Court blocks portion of Aurora campaign finance measure in case brought by Mayor Mike Coffman – The Denver Post

An Arapahoe County District Court judge last week blocked portions of an Aurora campaign finance reform measure from going into effect in a case that featured the mayor accusing his own city of targeting him through law.

Mayor Mike Coffman sued the city in March over a measure passed late last year that would bar officeholders in Aurora from organizing campaigns on behalf of candidates or ballot issues.

“…the Court rejects the argument that association between candidates fights the appearance of impropriety and, or actual corruption,” District Court Judge Peter F. Michaelson wrote in the preliminary injunction on Friday. “To make that conclusion would require the Court to accept the dubious premise that incumbents are all corrupt and only self-funded candidates, or those with support from outside the community and without the need to associate with existing elected officials, are pure.”

The campaign finance measure, which the City Council passed late last year, limits individual donations to a candidate or his or her political committee to $400 per election cycle in a ward race and $1,000 in an at-large or mayoral race, and there are no limits to self-funded campaigns.

Coffman said he agreed with these aspects of the measure but believes the prohibition on officeholders organizing, maintaining or controlling a political or issue committee was written with him in mind.

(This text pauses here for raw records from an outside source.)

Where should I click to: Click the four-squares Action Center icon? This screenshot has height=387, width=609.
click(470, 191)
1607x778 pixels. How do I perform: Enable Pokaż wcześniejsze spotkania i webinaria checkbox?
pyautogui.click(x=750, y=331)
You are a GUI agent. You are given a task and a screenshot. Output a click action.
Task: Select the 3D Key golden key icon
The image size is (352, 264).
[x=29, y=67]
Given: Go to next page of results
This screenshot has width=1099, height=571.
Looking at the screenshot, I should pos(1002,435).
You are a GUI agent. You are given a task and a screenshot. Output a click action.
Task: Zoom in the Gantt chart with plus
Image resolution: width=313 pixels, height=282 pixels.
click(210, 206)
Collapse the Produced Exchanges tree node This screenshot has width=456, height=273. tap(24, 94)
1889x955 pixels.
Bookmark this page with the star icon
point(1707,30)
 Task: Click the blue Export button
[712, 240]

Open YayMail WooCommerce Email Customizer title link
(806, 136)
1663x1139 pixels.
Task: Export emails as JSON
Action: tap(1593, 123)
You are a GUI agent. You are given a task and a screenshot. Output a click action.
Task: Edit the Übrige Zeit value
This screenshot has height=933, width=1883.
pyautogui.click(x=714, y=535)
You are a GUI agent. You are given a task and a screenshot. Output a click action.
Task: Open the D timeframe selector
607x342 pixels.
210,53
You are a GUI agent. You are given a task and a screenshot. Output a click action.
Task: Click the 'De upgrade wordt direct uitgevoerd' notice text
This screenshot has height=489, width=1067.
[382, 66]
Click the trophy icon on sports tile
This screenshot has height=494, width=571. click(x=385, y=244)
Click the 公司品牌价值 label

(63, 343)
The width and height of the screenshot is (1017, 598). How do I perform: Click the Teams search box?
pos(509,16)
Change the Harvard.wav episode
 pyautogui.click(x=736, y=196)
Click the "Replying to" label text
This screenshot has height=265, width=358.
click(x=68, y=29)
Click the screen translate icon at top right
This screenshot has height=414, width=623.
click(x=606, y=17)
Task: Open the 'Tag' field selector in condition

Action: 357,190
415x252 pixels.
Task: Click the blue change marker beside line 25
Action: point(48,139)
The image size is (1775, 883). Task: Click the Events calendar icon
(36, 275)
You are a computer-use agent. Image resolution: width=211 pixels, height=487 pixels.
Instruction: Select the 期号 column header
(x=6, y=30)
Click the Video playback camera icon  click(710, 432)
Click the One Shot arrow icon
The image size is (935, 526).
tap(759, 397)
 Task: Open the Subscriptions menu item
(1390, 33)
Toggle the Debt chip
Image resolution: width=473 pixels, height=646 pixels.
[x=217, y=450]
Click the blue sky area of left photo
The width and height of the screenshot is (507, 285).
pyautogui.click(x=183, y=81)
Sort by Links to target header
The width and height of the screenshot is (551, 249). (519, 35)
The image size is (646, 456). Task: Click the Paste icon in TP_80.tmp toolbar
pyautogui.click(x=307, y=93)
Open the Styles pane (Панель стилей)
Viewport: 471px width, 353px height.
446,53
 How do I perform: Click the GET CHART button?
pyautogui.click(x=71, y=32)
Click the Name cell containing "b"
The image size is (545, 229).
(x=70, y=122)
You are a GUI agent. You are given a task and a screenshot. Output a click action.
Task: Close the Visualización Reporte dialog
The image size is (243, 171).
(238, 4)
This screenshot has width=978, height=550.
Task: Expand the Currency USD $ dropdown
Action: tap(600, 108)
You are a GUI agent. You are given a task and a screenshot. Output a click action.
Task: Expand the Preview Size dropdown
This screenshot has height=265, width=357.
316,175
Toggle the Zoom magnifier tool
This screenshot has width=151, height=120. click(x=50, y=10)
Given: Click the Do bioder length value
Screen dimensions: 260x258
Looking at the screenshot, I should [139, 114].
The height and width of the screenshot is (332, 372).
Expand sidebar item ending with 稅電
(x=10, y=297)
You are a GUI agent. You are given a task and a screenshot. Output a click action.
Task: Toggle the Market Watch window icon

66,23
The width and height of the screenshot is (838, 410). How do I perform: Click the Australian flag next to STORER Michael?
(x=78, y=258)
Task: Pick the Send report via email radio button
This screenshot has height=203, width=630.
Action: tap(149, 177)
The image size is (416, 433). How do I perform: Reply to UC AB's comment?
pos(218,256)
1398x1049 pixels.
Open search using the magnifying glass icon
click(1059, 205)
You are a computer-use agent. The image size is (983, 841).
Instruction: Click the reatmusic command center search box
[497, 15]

“These extreme rules are designed specifically to deny me the fundamental right to publicly support candidates or ballot initiatives,” Coffman said in a statement. “I’m grateful that the court has granted an injunction suspending these rules while our lawsuit to have them declared unconstitutional continues.”

The ordinance came to be after Coffman, a Republican and former U.S. congressman, won the 2019 mayor’s race after raising $700,000 in a campaign that saw a million dollars pour in.

“There’s nothing in the First Amendment that excludes mayors or other elected officials from speaking out on elections or publicly backing political candidates,” said Dan Burrows, Public Trust Institute’s Legal Director, a nonprofit law firm representing Coffman in his fight against the city.